-- Exercise text --
● ● ●
Message 03615 [Homepage] [Navigation]
Thread: oxenT03527 Message: 53/96 L4 [In index]
[First in Thread] [Last in Thread] [Date Next] [Date Prev]
[Next in Thread] [Prev in Thread] [Next Thread] [Prev Thread]

Re: [ox-en] Re: Cooperation in Free Projects



Stefan Merten wrote:
Hi StefanS and all!

4 days ago Stefan Seefeld wrote:
Stefan Merten wrote:
Cooperation in Free Projects ============================
 I'm, again, confused as to the form

Well, sorry for the form. I'd be happy if there would be a more
complete text as well but I for one do not have the time for this
right now.

I don't think this is something that one can improve with more time.
You seem to try to put something rather complex into simple terms,
and that leads to wrong statements.

as well as the purpose of these
mails.

Well, the background is that I'm trying to improve the Oekonux
introduction by enhancing and extending it step by step. As such I'm
certainly interested in improvements / corrections. As part of this
process I'm posting the "slides" here so they can be discussed in one
of the standard Oekonux discussion devices.

Fine !

Is this a question,

Yes.

invitation for discussion,

Yes - as probably everything posted here.

or a set of
statements ?

Yes.

It certainly sounds very over-simplified, and partially even wrong,
in particular for what roles / boundaries concerns.

Then there is room for improvements :-) .

I'd be interested to go into detail, if this turns into a
discussion. :-)

Feel free and be sure I'll listen carefully :-) .

Well, at this time I'd even be reluctant to speak of a 'Free Software Movement'
as a single homogenous body, with consistent goals. And replacing 'Free Software'
by 'Open Source' doesn't make it better.

Instead, one should realize that there are many different 'players' and 'stakeholders'
involved, often with partially contradicting, but luckily also overlapping interests.
● ● ●
-- Using the information --
A. According to the mailing-list message, what is Stefan Merten trying to improve by posting the "slides"?
B. Extract a passage from the mailing-list message verbatim, beginning at the words "Then there is" and stopping after "also overlapping interests.".
● ● ●
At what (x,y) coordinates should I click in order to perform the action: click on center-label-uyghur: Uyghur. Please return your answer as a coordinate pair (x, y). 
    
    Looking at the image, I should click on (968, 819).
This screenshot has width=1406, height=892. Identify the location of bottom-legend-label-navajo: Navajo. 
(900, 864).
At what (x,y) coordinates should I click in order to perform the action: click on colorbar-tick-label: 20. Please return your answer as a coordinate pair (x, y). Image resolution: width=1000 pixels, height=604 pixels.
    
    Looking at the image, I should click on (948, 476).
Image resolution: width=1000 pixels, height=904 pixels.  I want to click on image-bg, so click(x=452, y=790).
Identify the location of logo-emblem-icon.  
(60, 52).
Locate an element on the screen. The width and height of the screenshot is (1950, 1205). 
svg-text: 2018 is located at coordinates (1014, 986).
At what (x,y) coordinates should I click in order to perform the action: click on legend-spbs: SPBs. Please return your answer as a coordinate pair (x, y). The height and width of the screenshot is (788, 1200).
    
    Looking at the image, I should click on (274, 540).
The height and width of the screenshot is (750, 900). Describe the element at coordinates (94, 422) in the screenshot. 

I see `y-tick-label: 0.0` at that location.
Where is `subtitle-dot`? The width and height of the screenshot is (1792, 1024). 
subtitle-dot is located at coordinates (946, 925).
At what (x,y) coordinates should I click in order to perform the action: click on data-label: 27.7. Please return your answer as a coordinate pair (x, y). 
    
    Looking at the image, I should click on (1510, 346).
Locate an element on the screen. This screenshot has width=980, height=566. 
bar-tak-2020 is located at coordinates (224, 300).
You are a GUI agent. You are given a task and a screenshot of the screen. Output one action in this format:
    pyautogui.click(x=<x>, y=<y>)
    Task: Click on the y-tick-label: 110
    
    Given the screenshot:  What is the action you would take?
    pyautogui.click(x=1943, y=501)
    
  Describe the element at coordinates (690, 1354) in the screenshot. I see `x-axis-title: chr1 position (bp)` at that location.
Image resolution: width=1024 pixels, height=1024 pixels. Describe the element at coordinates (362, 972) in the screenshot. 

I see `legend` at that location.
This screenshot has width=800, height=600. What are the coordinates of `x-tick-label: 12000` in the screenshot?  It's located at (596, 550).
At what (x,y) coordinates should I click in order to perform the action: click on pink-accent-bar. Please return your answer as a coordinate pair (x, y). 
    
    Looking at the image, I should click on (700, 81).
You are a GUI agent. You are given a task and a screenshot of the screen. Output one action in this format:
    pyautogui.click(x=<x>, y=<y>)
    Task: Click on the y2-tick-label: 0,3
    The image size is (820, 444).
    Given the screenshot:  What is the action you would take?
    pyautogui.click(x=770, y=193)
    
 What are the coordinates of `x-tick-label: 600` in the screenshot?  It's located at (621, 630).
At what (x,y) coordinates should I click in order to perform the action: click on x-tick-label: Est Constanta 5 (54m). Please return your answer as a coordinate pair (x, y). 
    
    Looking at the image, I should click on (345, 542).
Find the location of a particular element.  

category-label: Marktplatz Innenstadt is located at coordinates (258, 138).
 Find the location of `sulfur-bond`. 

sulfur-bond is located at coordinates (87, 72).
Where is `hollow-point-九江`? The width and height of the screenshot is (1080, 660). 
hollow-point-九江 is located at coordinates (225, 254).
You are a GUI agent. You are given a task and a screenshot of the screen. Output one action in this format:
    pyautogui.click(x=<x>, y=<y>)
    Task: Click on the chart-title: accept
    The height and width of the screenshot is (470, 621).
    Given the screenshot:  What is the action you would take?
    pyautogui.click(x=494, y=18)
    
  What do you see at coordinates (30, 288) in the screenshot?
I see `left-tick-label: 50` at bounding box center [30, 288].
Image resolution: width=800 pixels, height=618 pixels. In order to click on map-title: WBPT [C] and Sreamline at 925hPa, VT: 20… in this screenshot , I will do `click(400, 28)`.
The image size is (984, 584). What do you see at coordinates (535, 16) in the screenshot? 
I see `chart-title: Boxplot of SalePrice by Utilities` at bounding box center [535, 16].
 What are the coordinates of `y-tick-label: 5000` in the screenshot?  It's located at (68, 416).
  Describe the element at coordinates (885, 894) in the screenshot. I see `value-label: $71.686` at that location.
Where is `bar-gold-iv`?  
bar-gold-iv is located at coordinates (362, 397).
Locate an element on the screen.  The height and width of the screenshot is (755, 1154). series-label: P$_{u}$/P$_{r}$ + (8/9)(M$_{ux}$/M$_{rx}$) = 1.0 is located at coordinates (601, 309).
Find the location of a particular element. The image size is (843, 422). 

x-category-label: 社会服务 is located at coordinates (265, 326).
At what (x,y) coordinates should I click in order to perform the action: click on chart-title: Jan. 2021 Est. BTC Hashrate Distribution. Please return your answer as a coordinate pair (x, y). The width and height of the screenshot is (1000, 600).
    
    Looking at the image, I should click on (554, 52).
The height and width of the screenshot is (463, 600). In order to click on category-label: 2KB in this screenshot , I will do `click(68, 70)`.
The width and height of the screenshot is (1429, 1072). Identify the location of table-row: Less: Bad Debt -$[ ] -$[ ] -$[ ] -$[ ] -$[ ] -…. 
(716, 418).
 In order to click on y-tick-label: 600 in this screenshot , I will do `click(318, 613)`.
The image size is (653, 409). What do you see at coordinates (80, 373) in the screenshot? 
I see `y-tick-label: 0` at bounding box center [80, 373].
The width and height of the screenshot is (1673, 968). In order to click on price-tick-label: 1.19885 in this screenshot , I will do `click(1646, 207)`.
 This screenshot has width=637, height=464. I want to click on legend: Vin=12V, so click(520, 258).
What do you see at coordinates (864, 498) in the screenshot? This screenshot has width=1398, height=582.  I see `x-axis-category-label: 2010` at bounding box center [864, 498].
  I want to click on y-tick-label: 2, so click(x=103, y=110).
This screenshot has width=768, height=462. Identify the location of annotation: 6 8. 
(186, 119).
● ● ●
-- Answer set --
A. The Oekonux introduction, which he is enhancing and extending step by step.

B.
Then there is room for improvements :-) .

I'd be interested to go into detail, if this turns into a
discussion. :-)

Feel free and be sure I'll listen carefully :-) .

Well, at this time I'd even be reluctant to speak of a 'Free Software Movement'
as a single homogenous body, with consistent goals. And replacing 'Free Software'
by 'Open Source' doesn't make it better.

Instead, one should realize that there are many different 'players' and 'stakeholders'
involved, often with partially contradicting, but luckily also overlapping interests.